In terms of building the railroad, it was Stanford who helped secure much of the land grants and funding through the state of California due to him holding the governorship at that time. While he had spent much of his early years studying and practicing law, much of his life after the California Gold Rush hit in 1849 was dedicated to operating business including railroads.
Today, Stanford is perhaps best known for holding the distinction of founding Stanford University, which was dedicated in the memory of his son. Stanford played such a large role in the entire endeavor that is unlikely the Central Pacific would have been completed otherwise. Interestingly, his career pursuits did not immediately begin in the railroad industry.
Instead, after earning his law degree in 1845 he began practicing in Albany, New York with the law office of Wheaton, Doolittle & Hadley. It was the Gold Rush which ultimately brought him to California in 1852. However, he was interested in gold but the business.
Recognizing the great migration would offer bountiful business he opened successful mercantile establishments in Sacramento in 1856. It was here that he met the three other men of the so-called "Big Four."
Stanford was born on March 9, 1824 near Albany, New York the son of a successful businessman. Due to the status and wealth of his family Stanford was able to attend school through his early 20s, lastly attending the Methodist Cazenovia Seminary before leaving the school in 1845 to begin a career in law.
By 1848 Stanford had a law license and two years later moved to Port Washington, Wisconsin to set up his practice.

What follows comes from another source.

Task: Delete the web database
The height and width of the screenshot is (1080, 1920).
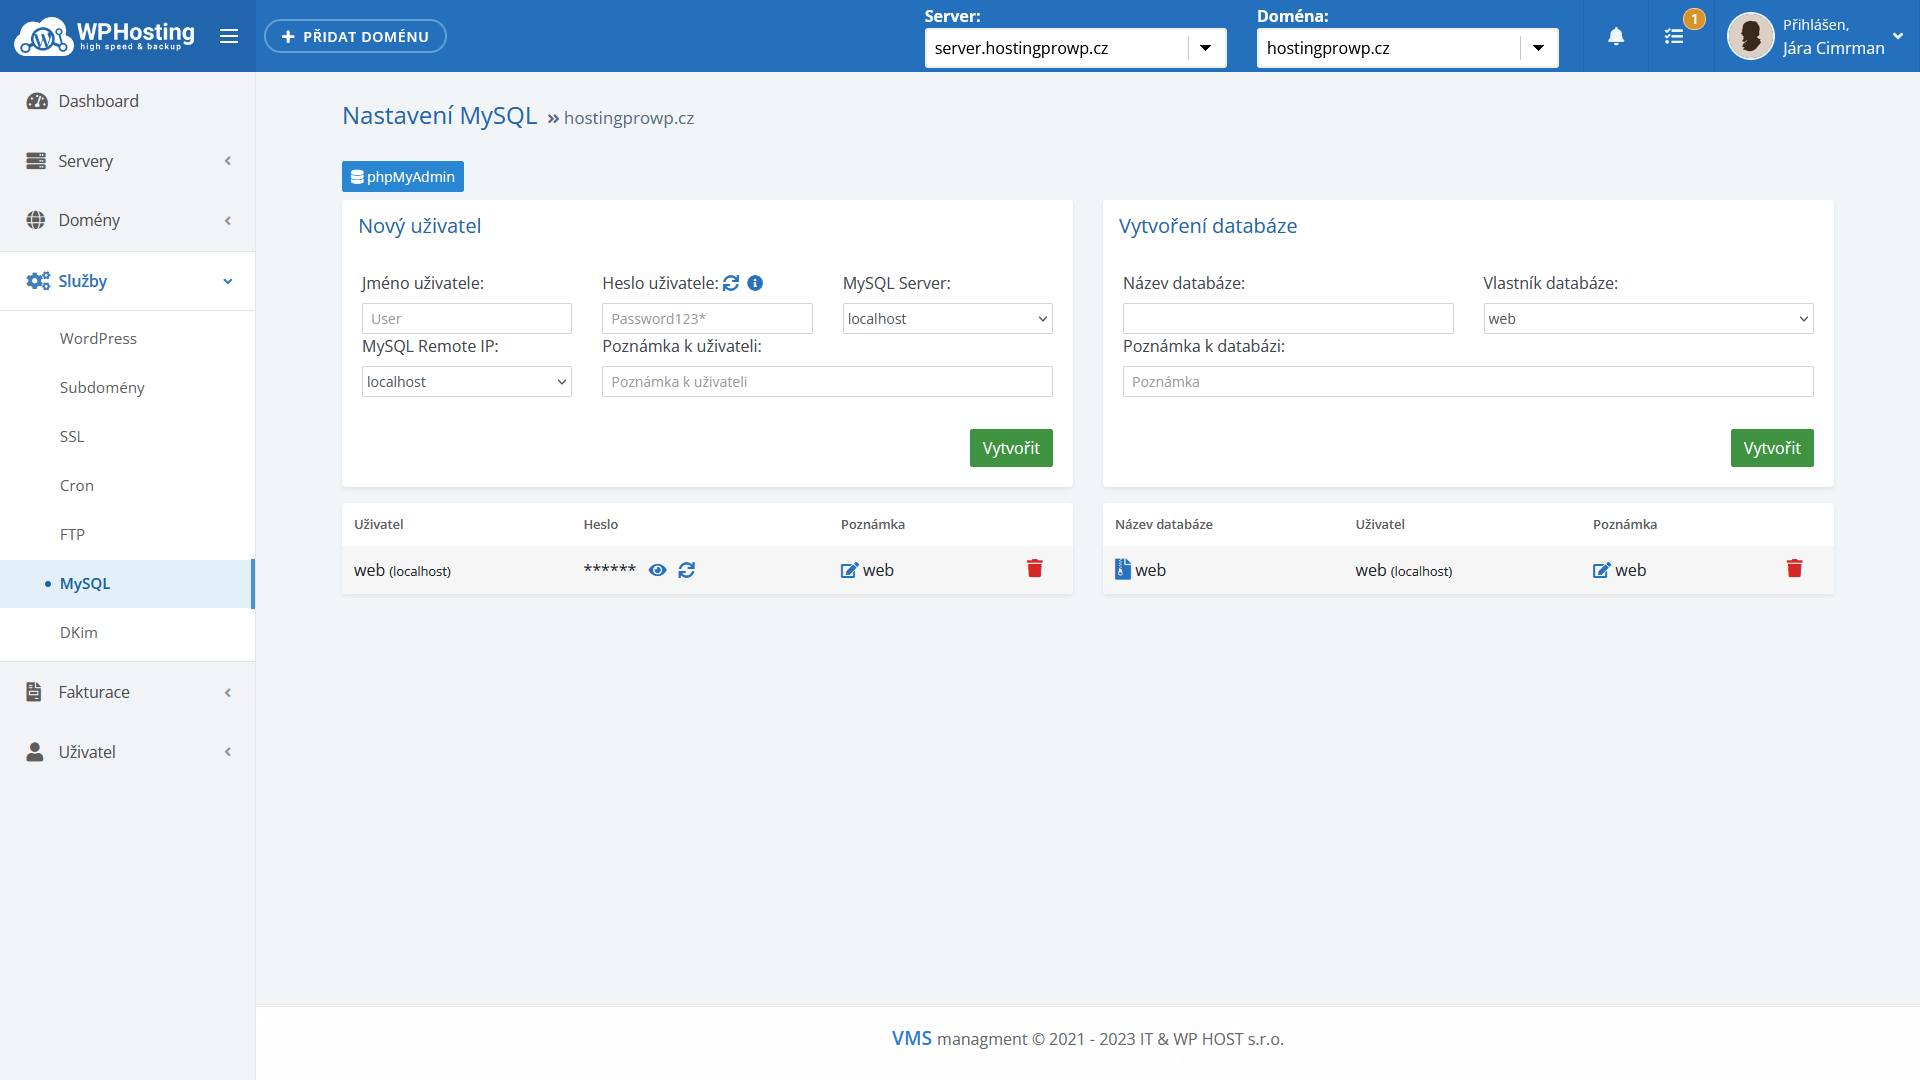Action: tap(1794, 569)
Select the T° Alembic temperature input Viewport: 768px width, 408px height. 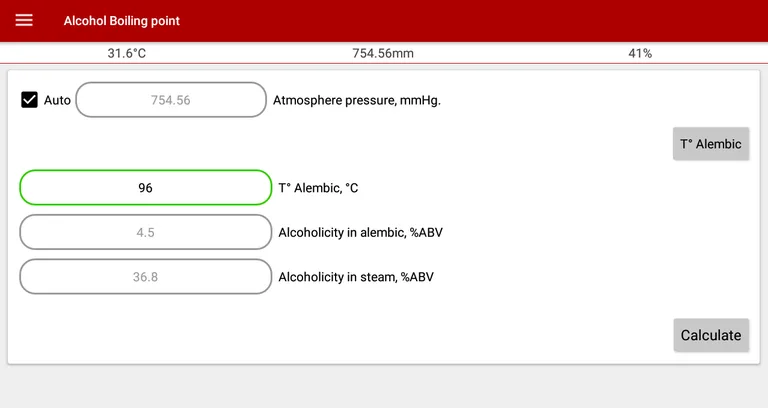pos(145,187)

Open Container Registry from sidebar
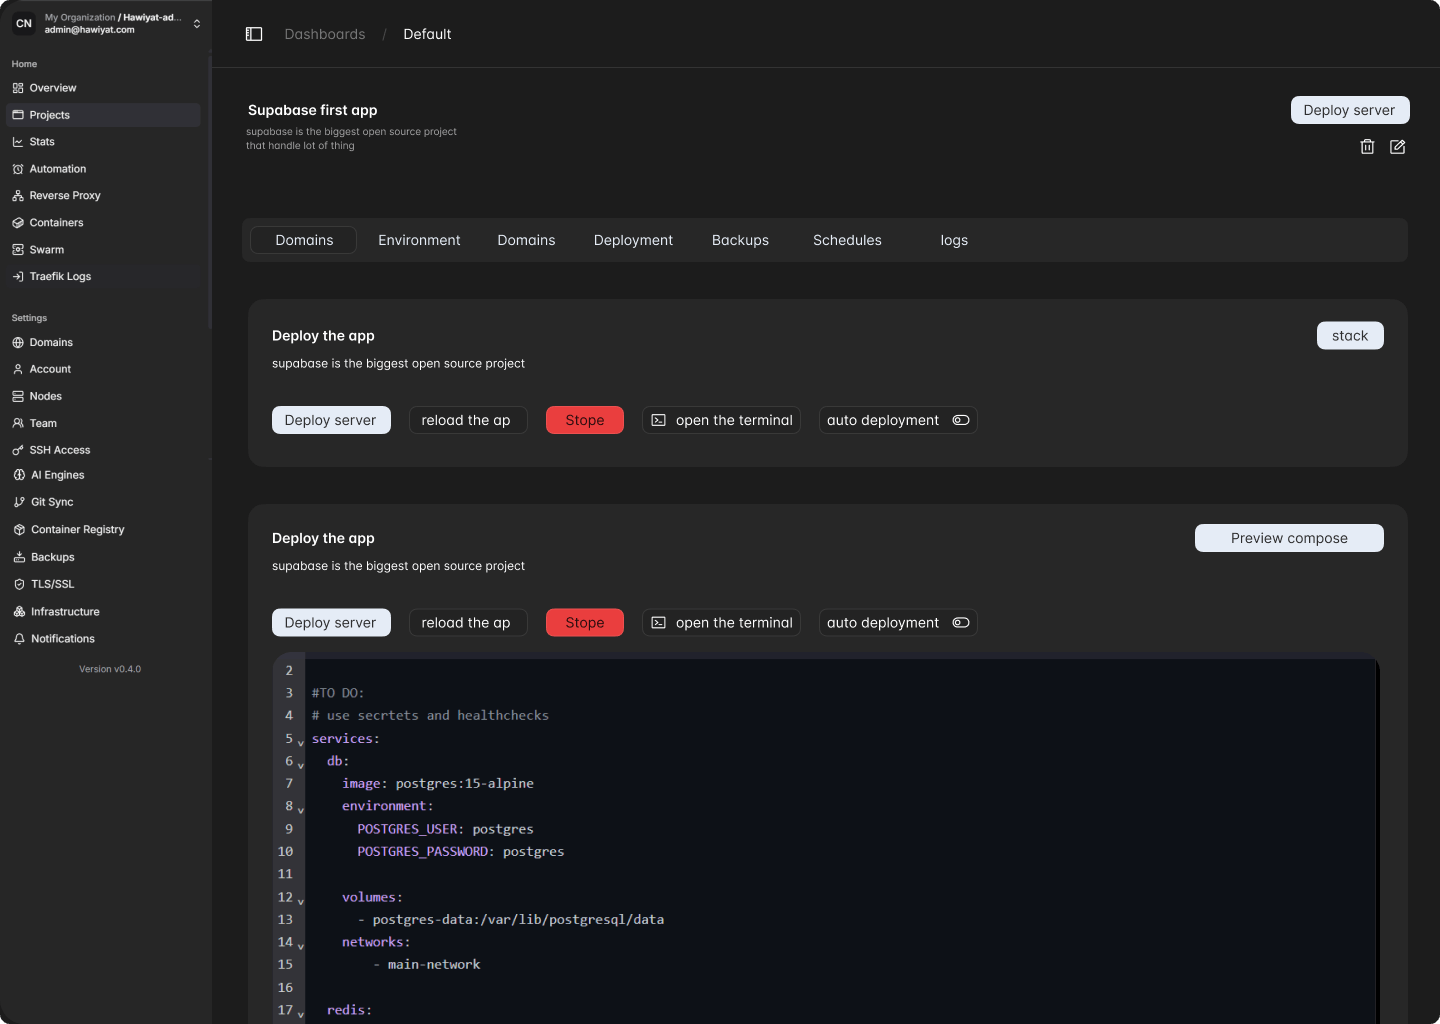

Stanford only remained a lawyer for two years before he opted to head west to set up a business with his five brothers rather than rebuild his office which burned in a fire in March, 1852.
By July of that year he had arrive in San Francisco and in the fall he and his brothers were business owners in Cold Springs, east of Sacramento. Here Stanford became quite wealthy as their business thrived selling mining equipment and other supplies to miners.
In the 1850s Stanford began to engage in politics, and is where he would eventually meet Huntington, Crocker, and Hopkins in 1856 (all of which were members of the Republican party).
Huntington, particularly, wished to see rails sprawling across California and helped establish the Central Pacific Railroad in 1861. Even more, with Abraham Lincoln winning the presidential nomination in 1860 the new CP ratified the Pacific Railroad Act to help complete the Transcontinental Railroad.
The Union Pacific was created directly as a result of the act and together they worked to complete the new line. For Leland Stanford's part, he was elected governor of California in 1861, which provided serious leverage for the CP to be financed and constructed across the state.
Along with Stanford's efforts, the CP was also subsidized through the federal government (being given land grants as well as loans), mostly through Huntington's efforts who would become the principal leader of the group working with Congress to see that the railroad got whatever it needed.
While building the CP turned out to take much longer and cost much more than originally envisioned it was completed on May 10, 1869 at Promontory, Utah and linking with the Union Pacific system. Four years prior to this milestone the Southern Pacific had been established to connect San Francisco and San Diego, California.
In September 1868, Stanford and the rest of the "Big Four" bought out the original founders of the SP and would combine the operations of the Central Pacific by 1870. Stanford became SP's president and remained so until 1890.
By the late 1870s the railroad was sprawling out across Southern California and served the state's largest markets including its line through the Southwest, which reached El Paso, Texas by the early 1880s.
Throughout the rest of the 19th century the Espee continued to spread throughout the West and Southwest, reaching northern Oregon and serving most of that state's largest cities by the late 1880s. By the 20th century the railroad continued to expand and was by this time well entrenched into the Southeastern markets of New Orleans and the Gulf Coast.
By mid-century it owned a stunning 15,000 miles of track, stretching from the warm and sunny beaches of Southern California and Gulf of Mexico to the deserts of Arizona and mountains of the Sierra Range.
Aside from Stanford's railroad interests, due to the incredible wealth he acquired over the years he also maintained other interests such as owning vineyards, helping to found what would become the Wells Fargo & Company, and even being elected to the U.S. Senate from California in 1885 (which resulted in a bitter dispute with C.P. Huntington).
However, outside of the railroad industry Stanford's most lasting legacy was the founding of Stanford University in March of 1885, named for his son Leland Stanford, Jr. who had died a year earlier.
In the end, Stanford would bequeath millions in setting up the university, which opened in 1891. in 1893, Stanford passed away at the age of 69 due to heart failure. According to the book, "Civil War America: 1850 To 1875" by Richard F. Selcer, Stanford's net worth at that time was $30 million.